%%

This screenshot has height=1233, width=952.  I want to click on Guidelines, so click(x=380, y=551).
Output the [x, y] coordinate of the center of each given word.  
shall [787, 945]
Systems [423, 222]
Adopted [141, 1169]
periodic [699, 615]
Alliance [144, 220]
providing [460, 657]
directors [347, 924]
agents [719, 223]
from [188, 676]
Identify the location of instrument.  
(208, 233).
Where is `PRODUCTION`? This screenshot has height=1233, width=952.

%%

EXERCISE:
Show each line of the data above that contains the string "height". Uppercase and lowercase count as different.

WORKED SOLUTION:
This screenshot has height=1233, width=952.  I want to click on Guidelines, so click(x=380, y=551).
Where is `PRODUCTION`? This screenshot has height=1233, width=952.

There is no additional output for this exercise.